About 1960, during my college days, Professor Waldo W. Braden asked each of us in his class at Louisiana State University to describe ourselves in as few words as possible.

When my turn came, I answered, “I am a conservative activist.”

Professor Braden, who enjoyed quibbles over words, said, “Mr. Blackwell, that is an oxymoron, a contradiction in terms.  A conservative cannot be an activist.”

Having already read much by William F. Buckley, Jr., I knew what “oxymoron” meant.  I replied to my professor, “We’ll see.”

Four years later, I was presidential nominee Sen. Barry Goldwater’s youngest elected delegate to the 1964 Republican National Convention.  By then, even liberal college professors had begun to admit that there are such things as conservative activists.

I base this lecture about the real nature of conservative politics on my more than 50 years of personal political participation and observation. 

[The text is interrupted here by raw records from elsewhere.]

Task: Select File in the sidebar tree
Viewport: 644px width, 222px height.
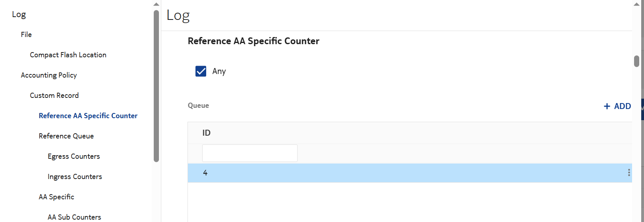Action: [x=26, y=35]
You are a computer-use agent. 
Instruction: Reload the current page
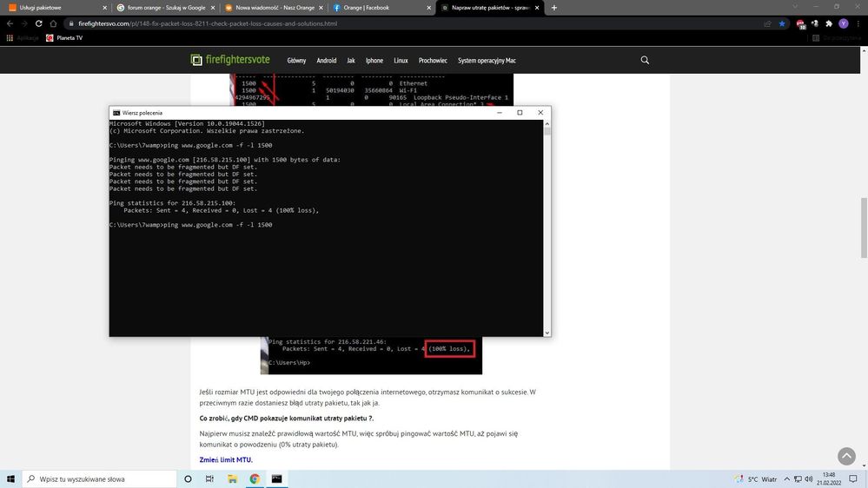pos(41,23)
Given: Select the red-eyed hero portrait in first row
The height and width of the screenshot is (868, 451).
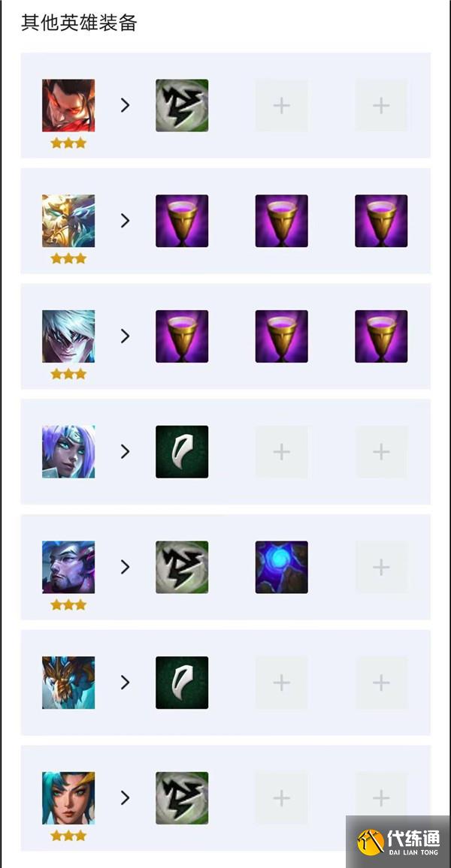Looking at the screenshot, I should (x=68, y=105).
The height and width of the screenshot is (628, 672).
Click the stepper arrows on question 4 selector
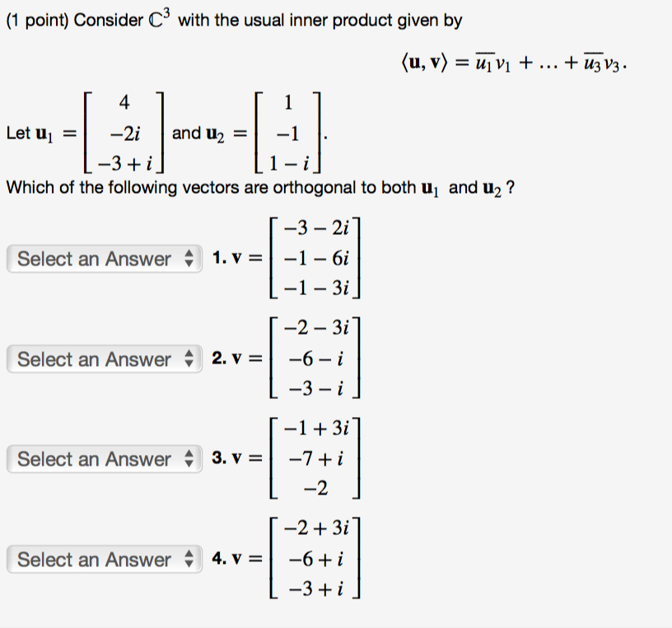click(190, 560)
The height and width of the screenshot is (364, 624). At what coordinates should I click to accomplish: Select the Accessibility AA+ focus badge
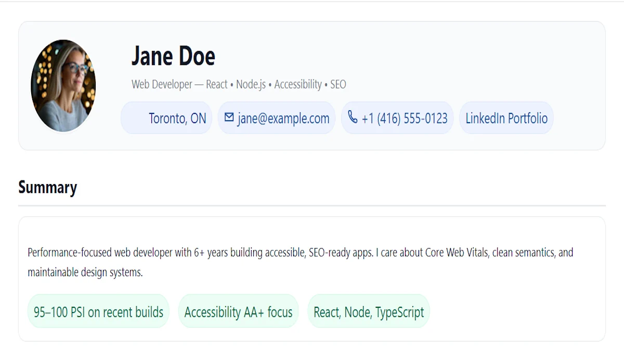[x=238, y=312]
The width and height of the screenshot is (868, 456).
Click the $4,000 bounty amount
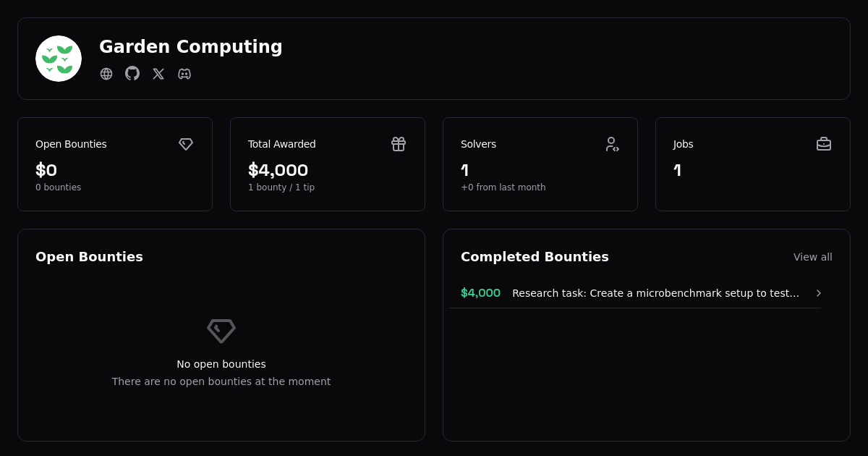pyautogui.click(x=480, y=293)
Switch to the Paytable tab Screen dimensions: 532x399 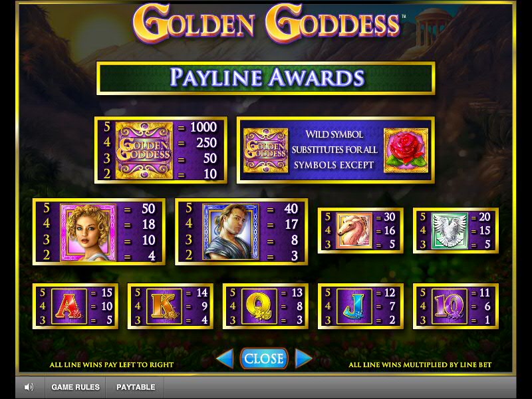[x=136, y=387]
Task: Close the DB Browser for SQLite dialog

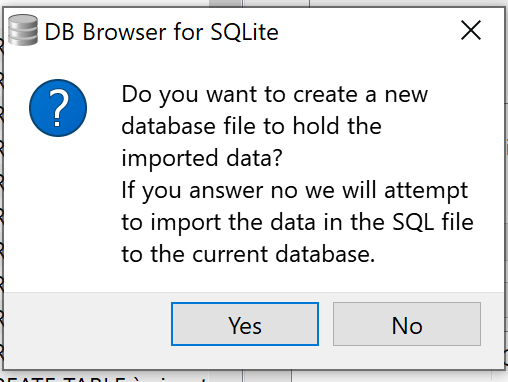Action: pyautogui.click(x=471, y=30)
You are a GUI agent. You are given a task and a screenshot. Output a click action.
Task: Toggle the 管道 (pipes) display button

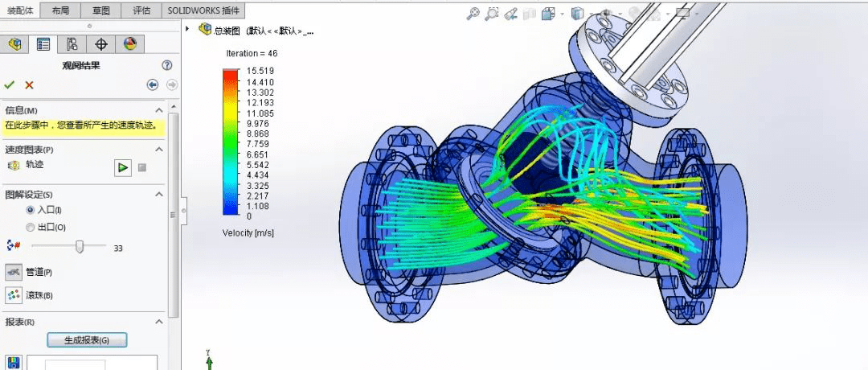click(14, 272)
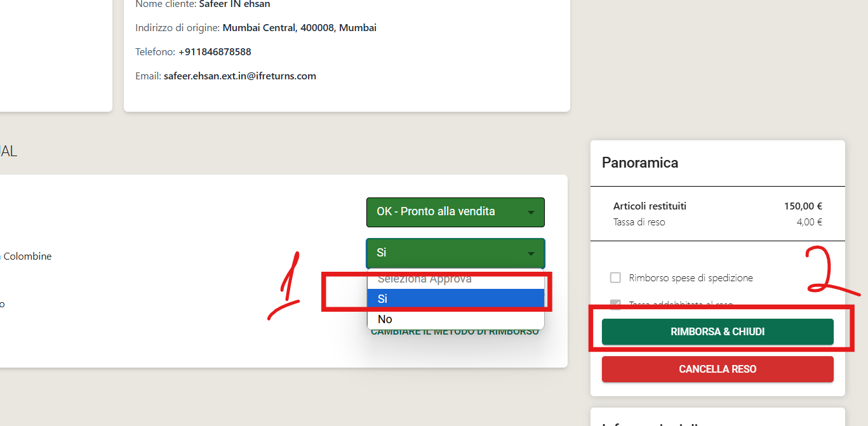Click the Articoli restituiti amount row
The width and height of the screenshot is (868, 426).
coord(718,206)
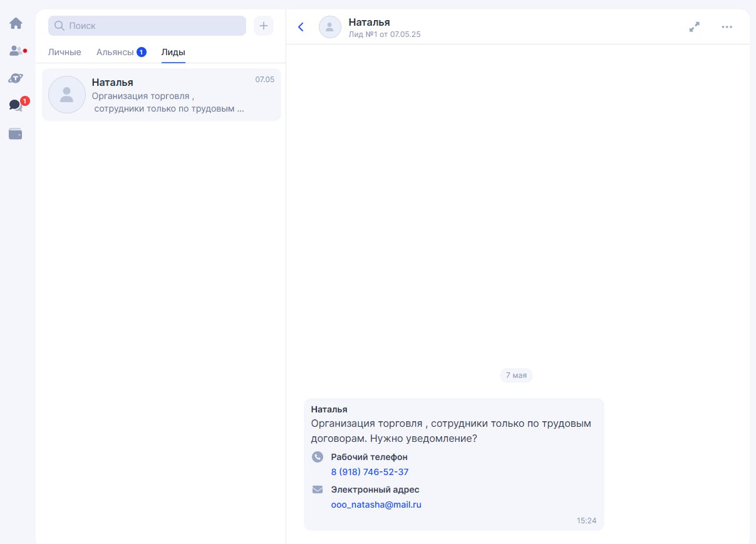Viewport: 756px width, 544px height.
Task: Click the envelope icon beside Электронный адрес
Action: (318, 489)
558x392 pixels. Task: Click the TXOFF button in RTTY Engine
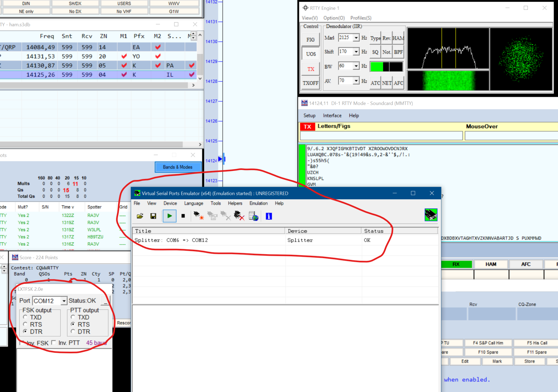[311, 83]
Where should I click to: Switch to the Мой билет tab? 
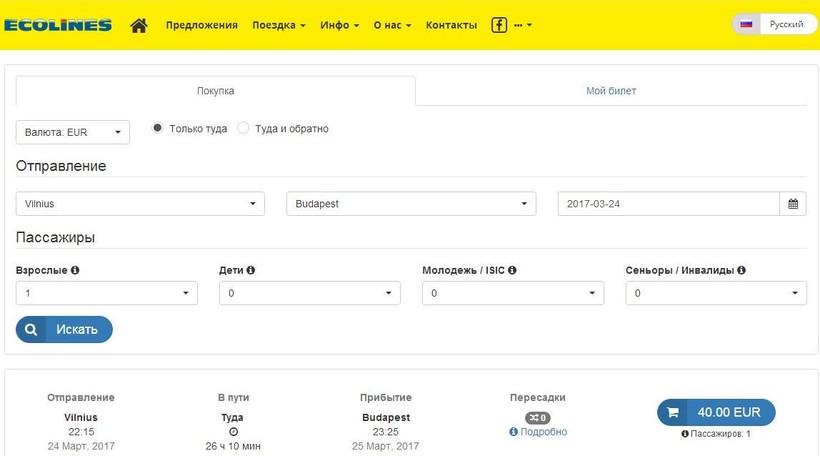click(x=611, y=91)
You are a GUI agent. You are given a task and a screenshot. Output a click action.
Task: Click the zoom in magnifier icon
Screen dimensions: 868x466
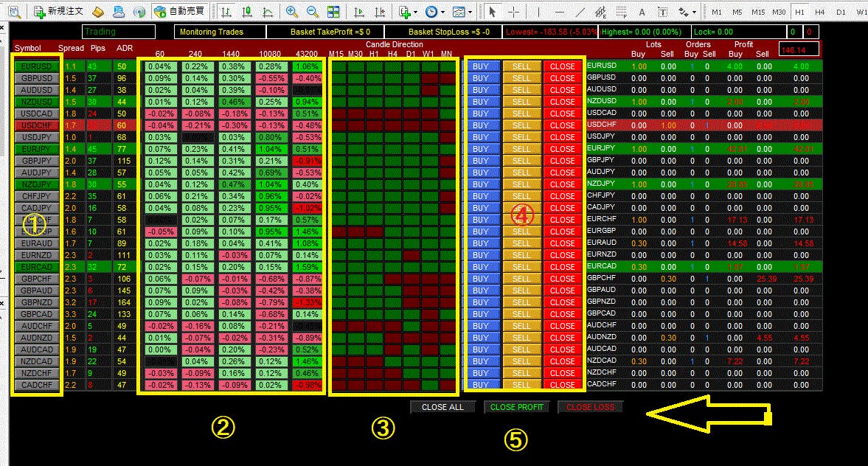(x=292, y=12)
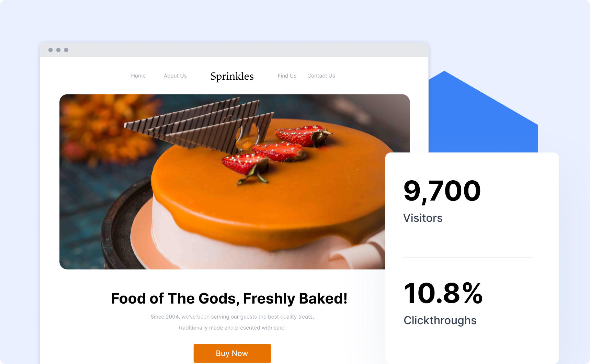
Task: Click the third gray window dot
Action: coord(66,50)
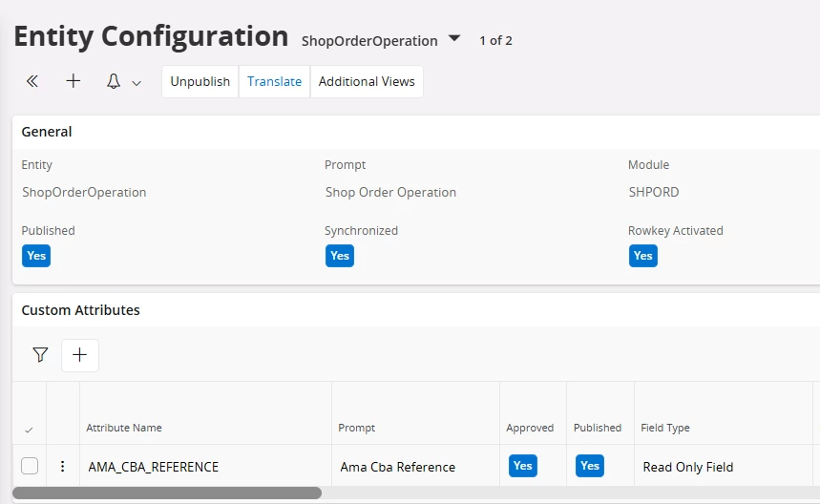Click the Field Type column header
Screen dimensions: 820x504
(665, 429)
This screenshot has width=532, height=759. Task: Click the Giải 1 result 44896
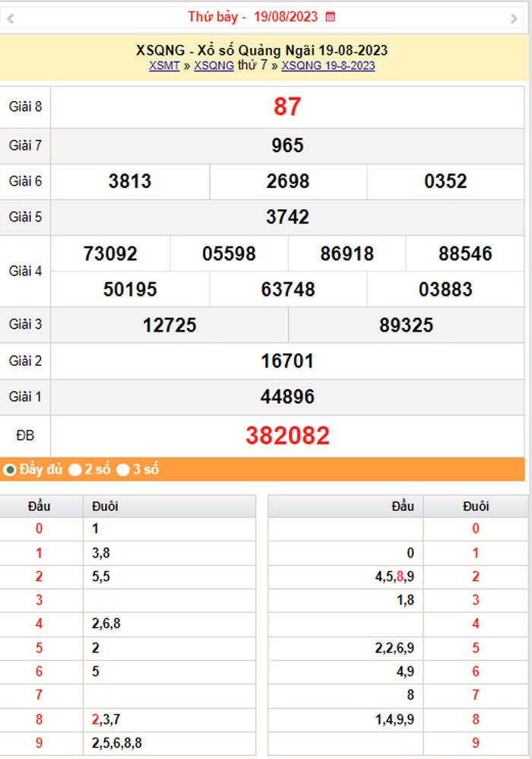pos(287,397)
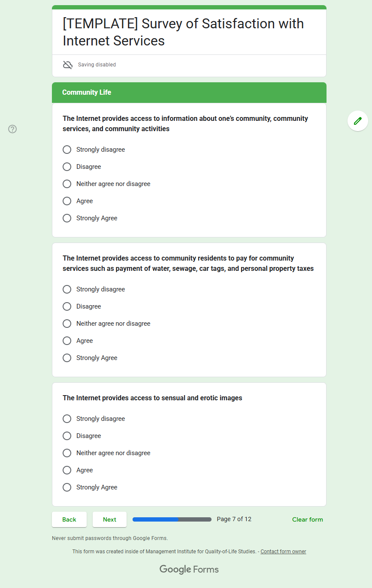Choose Strongly Agree for sensual images question
This screenshot has height=588, width=372.
(67, 487)

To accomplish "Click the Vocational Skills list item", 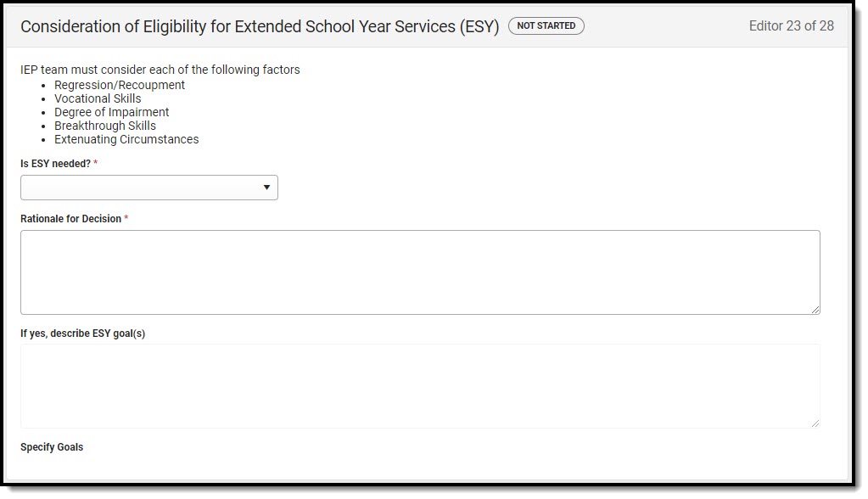I will point(98,98).
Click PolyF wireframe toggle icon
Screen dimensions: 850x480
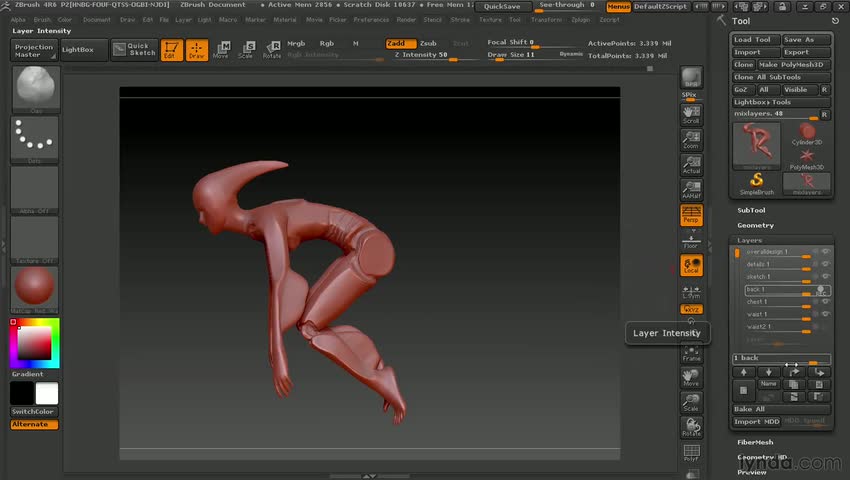click(691, 453)
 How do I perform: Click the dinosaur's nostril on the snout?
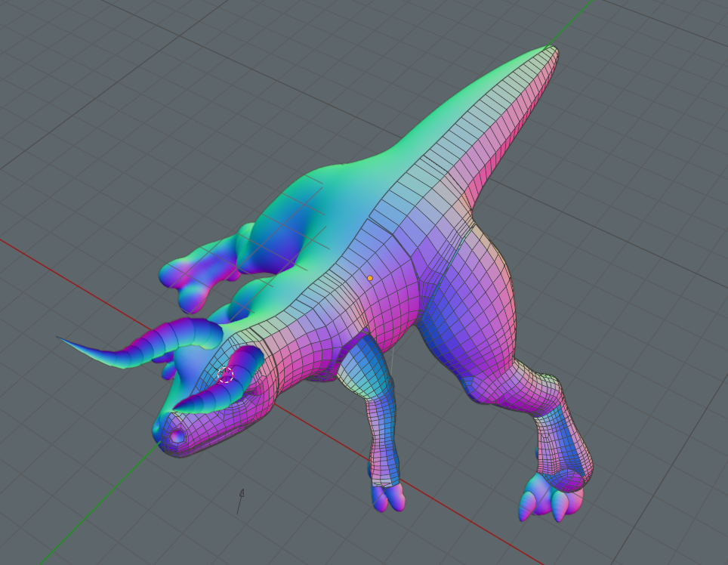[x=177, y=437]
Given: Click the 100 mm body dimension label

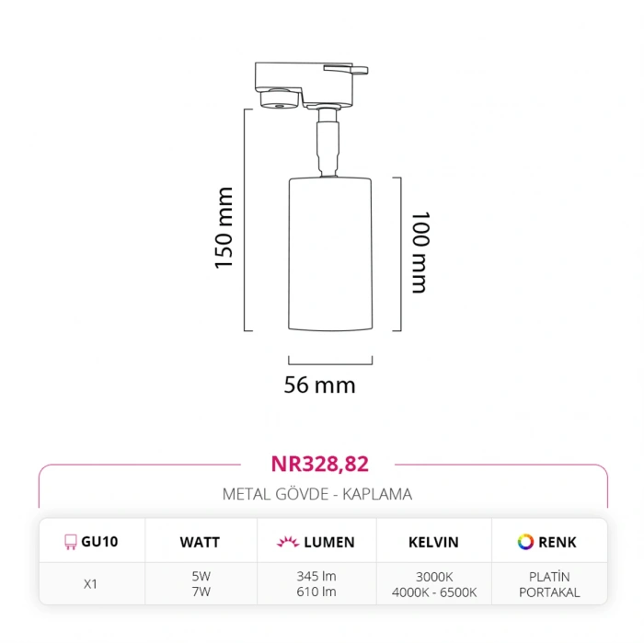Looking at the screenshot, I should coord(420,252).

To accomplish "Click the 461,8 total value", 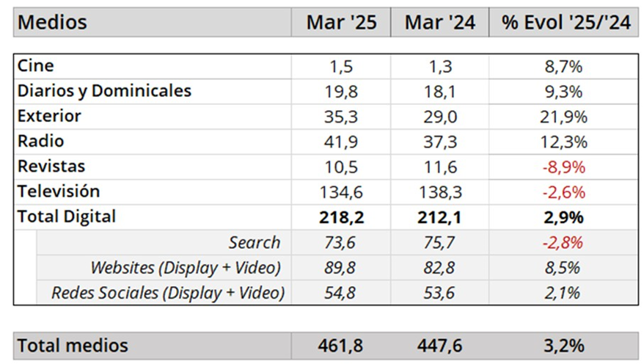I will coord(341,345).
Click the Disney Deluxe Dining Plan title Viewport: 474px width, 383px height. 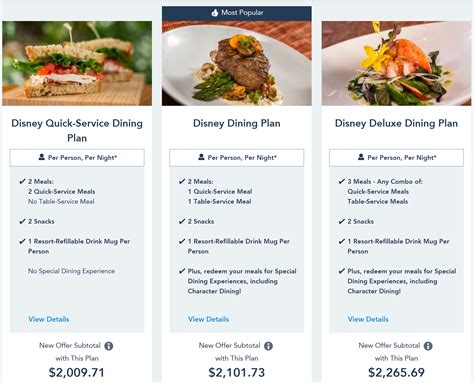pos(396,123)
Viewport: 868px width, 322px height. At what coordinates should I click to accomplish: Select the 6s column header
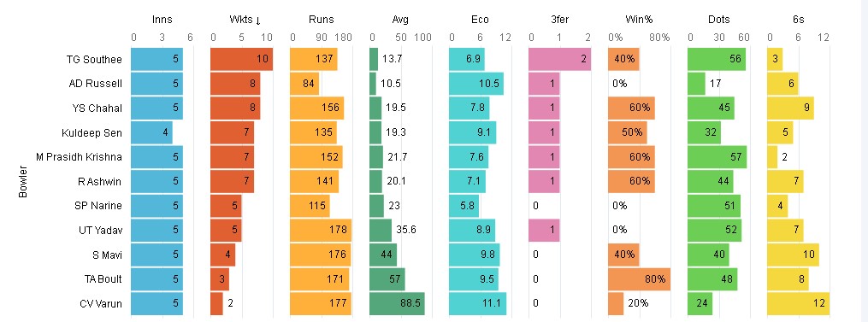click(x=798, y=20)
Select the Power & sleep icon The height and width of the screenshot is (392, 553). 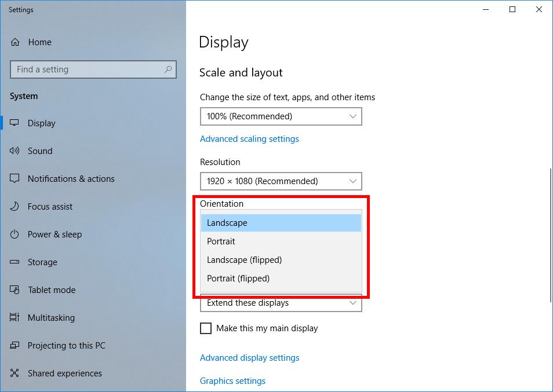(15, 235)
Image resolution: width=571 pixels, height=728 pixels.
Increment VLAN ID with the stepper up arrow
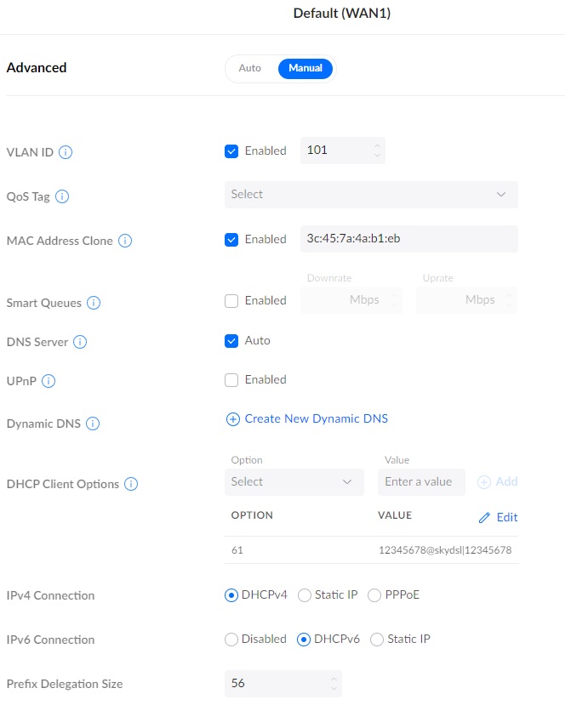click(377, 145)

I earn my living working for conservative employers:  five and a half years, on and off, as executive director of the national College Republicans; campaign director (manager) of a Republican congressional candidate’s campaign in Louisiana in 1966; a year and a half on the senior staff of the American Enterprise Institute; seven years working for Richard Viguerie, the “Funding Father” of the American conservative movement; a year and a half as a top staffer for conservative U.S. Senator Gordon Humphrey of New Hampshire; three years as a Special Assistant to President Ronald Reagan on his White House Staff, where my duties included serving as President Reagan’s liaison to all American conservative organizations; nine and a half years (1990 to 2000) working part time as executive director of the Council for National Policy, the major conservative movement umbrella organization; and since early 1984, employed as president of the Leadership Institute, the conservative political training educational foundation I created in 1979.

My Republican Party activities include:  in College Republicans, local club co-founder, state chairman, and national executive director; in Young Republicans, local club founder, state chairman, and elected national officer; in senior party Republicans, county committee member, state central committee member first in Louisiana and currently in Virginia; participation in every Republican National Convention starting in 1964, serving as a Delegate or Alternate Delegate at all those conventions except in 1972.  I’m now in my seventh consecutive four-year term as Virginia’s Republican National Committeeman and thus as one of the 168 members of the Republican National Committee.

As a volunteer, I planned and oversaw the 1980 national Youth for Reagan effort, and I currently serve on the governing boards of many different conservative movement organizations (large and small) and Republican Party committees, local, state, and national.

That long experience qualifies me to explain what I believe is the real nature of conservative politics.  As much as almost anyone, I have walked that walk.

The engine of conservative politics in America is the conservative movement, which began largely as a serious intellectual movement in the 1950s.  Its principles were already limited government, free enterprise, strong national defense, and traditional values, but it focused primarily on developing its ideas and on the important job of attracting others to those ideas. 

Typically, conservative intellectuals considered the nitty-gritty of political action beneath their dignity.  They identified the errors and dangers of the left. They persuasively promoted an inspiring set of conservative ideas. They did grow the movement.  They formed some national conservative organizations which modestly prospered, without raising much money or identifying, much less activating, really large numbers of people. 

When they did try political action, those early movement conservatives chose to work almost entirely within the Republican Party.  But that party was dominated by Eastern Establishment Republicans like Nelson Rockefeller who seemed to have all the money and, as far as internal Republican matters were concerned, the support of all the major print and broadcast media.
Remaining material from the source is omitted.